LLM Comparison Tool

This application allows users to compare responses from different AI models, vote on the best responses, and download the evaluation results. It currently only supports models from OpenAI, Anthropic, and Google.

Features

Generate responses from multiple AI models simultaneously
Vote on the best response
Reset votes and clear stored results
Download results as a CSV file
Easily configurable to add or modify models

Prerequisites

Python 3.7+
pip (Python package installer)

Installation

Clone this repository:

git clone https://github.com/vmehmeri/llm-model-comparison-tool.git
cd llm-model-comparison-tool

Create a virtual environment:

python -m venv venv
source venv/bin/activate

Install the required packages:

pip install -r requirements.txt

Set up your API keys in environment variables:

OPENAI_API_KEY=your_openai_api_key
ANTHROPIC_API_KEY=your_anthropic_api_key
GOOGLE_API_KEY=your_google_api_key

Configuration

The application uses a config.yaml file to define the models. To add or modify models, edit this file. Here's an example configuration:

models:
  - name: GPT-4o
    provider: openai
    api_model: gpt-4o-2024-05-13
    display_name: GPT-4o

  - name: Claude
    provider: anthropic
    api_model: claude-3-5-sonnet-20240620
    display_name: Claude 3.5 Sonnet

  - name: Gemini Pro
    provider: google
    api_model: gemini-1.5-pro
    display_name: Gemini 1.5 Pro

  - name: Gemini Flash
    provider: google
    api_model: gemini-1.5-flash
    display_name: Gemini 1.5 Flash

Note: Only OpenAI, Anthropic, and Google models are currently supported.

Running the Application

Ensure you're in the project directory and your virtual environment is activated.
Run the Flask application:

flask run

Open a web browser and navigate to http://127.0.0.1:5000/

Usage

Enter a prompt in the text area.
Click Generate Responses to get responses from all configured models.
Vote for the best response by clicking the Vote button next to it.
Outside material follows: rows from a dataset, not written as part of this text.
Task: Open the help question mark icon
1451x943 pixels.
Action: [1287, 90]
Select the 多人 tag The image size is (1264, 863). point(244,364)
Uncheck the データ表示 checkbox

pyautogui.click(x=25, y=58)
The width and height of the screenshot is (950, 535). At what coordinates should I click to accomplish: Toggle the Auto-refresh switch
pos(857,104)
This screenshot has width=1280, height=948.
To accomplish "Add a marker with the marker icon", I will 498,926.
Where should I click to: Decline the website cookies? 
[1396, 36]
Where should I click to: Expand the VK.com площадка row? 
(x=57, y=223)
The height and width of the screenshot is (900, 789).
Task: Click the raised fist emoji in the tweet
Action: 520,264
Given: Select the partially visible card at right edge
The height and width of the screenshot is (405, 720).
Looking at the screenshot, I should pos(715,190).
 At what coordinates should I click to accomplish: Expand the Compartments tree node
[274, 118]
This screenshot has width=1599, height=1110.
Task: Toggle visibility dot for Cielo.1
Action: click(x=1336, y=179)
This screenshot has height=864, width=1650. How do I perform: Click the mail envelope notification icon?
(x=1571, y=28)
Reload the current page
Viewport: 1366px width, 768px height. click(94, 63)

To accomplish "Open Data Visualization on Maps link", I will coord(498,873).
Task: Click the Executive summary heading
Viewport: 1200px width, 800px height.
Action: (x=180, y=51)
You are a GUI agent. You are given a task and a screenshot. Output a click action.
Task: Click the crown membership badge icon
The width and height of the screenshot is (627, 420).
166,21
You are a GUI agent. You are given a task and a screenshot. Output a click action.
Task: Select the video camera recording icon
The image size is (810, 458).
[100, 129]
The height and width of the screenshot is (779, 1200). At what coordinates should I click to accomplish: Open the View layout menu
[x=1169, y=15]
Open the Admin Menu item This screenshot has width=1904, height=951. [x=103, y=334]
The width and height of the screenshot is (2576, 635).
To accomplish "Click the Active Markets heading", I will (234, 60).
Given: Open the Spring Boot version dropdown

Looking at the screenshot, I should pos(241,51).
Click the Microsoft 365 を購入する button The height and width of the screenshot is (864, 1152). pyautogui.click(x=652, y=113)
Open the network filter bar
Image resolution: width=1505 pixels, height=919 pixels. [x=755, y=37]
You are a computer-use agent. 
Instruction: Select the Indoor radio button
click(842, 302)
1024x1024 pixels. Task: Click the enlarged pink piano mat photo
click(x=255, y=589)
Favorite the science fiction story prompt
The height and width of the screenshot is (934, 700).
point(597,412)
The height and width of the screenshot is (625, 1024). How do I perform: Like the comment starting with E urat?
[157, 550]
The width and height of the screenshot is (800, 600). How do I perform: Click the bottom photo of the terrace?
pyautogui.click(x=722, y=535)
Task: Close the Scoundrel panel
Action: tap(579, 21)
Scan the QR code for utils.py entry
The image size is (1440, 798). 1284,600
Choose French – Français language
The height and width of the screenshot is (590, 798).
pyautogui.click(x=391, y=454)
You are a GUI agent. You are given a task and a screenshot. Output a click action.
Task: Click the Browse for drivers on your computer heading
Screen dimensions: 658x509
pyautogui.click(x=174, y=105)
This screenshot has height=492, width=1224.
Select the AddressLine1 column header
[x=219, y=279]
You can vote more than once.
Use the Reset Votes button to clear all votes and stored responses.
Download the results as a CSV file using the Download Results button.

Adding New Models

To add a new model:

Open config.yaml
Add a new entry under the models key, following the existing format
Ensure the provider is one of: openai, anthropic, or google
Save the file and restart the Flask application

Troubleshooting

If you encounter any issues:

Ensure all required packages are installed
Check that your API keys are correctly set in the .env file
Verify that the config.yaml file is correctly formatted
Check the console output for any error messages

Contributing

Contributions are welcome! Please feel free to submit a Pull Request.

License

This project is licensed under the MIT License - see the LICENSE file for details.